**INSTRUCTIONS FOR THE TASK:** Copy every entry below exactly as it appears, leaving out the images.

-- Opening Marker --

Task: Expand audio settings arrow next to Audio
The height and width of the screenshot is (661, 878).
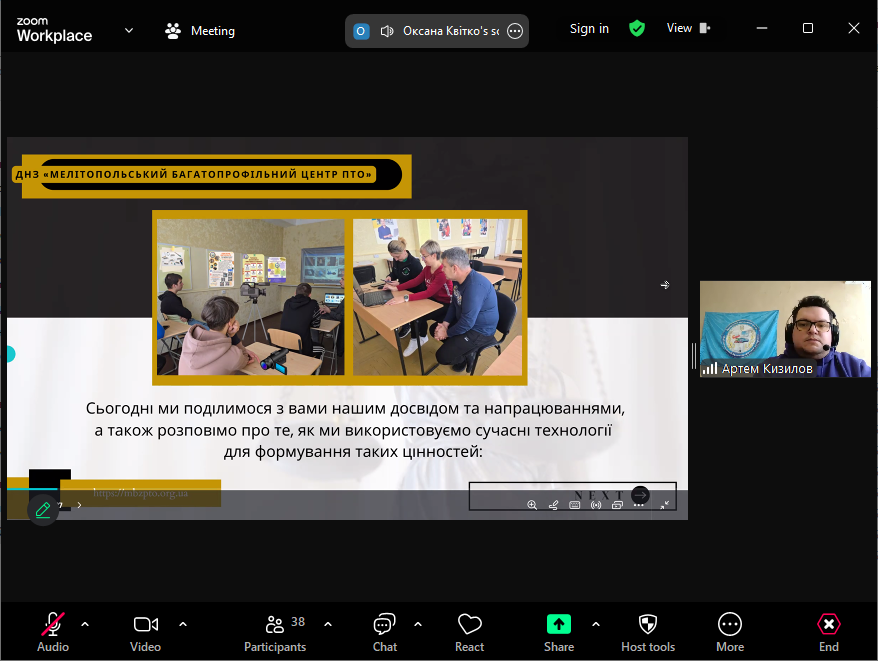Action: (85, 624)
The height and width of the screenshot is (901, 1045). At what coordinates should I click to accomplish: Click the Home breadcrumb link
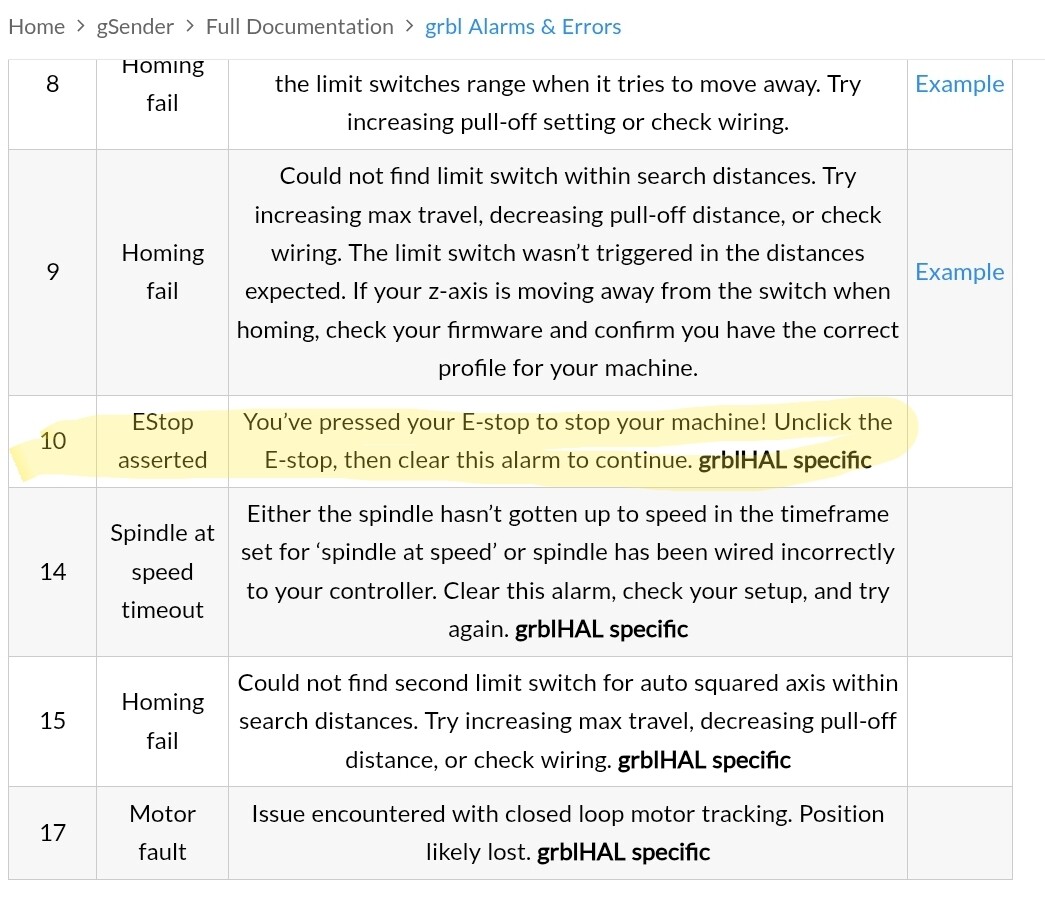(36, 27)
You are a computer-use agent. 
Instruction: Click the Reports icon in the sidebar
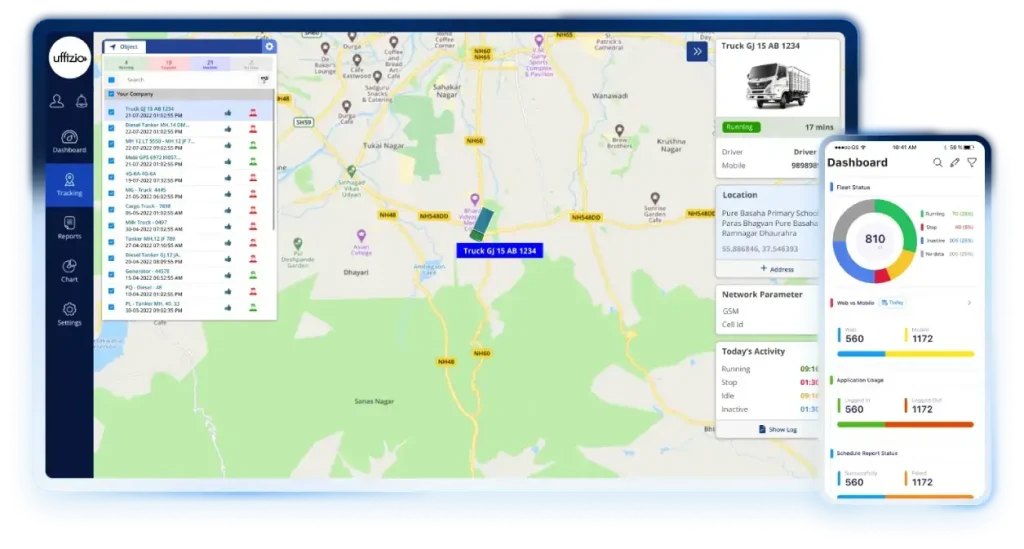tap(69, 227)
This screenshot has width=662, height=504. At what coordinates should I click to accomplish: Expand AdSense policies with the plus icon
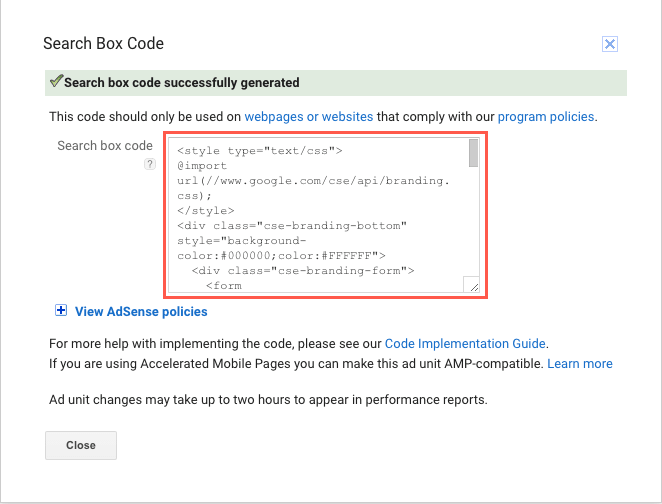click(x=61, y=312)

-- Closing Marker --

**EXERCISE RESPONSE:**
Task: Expand audio settings arrow next to Audio
The height and width of the screenshot is (661, 878).
Action: (85, 624)
The height and width of the screenshot is (901, 1045). At what coordinates should I click to accomplish: Click the Home breadcrumb link
(36, 27)
You are a computer-use agent. 
Instruction: Click the Reports icon in the sidebar
tap(69, 227)
This screenshot has width=662, height=504. At what coordinates should I click to accomplish: Expand AdSense policies with the plus icon
click(x=61, y=312)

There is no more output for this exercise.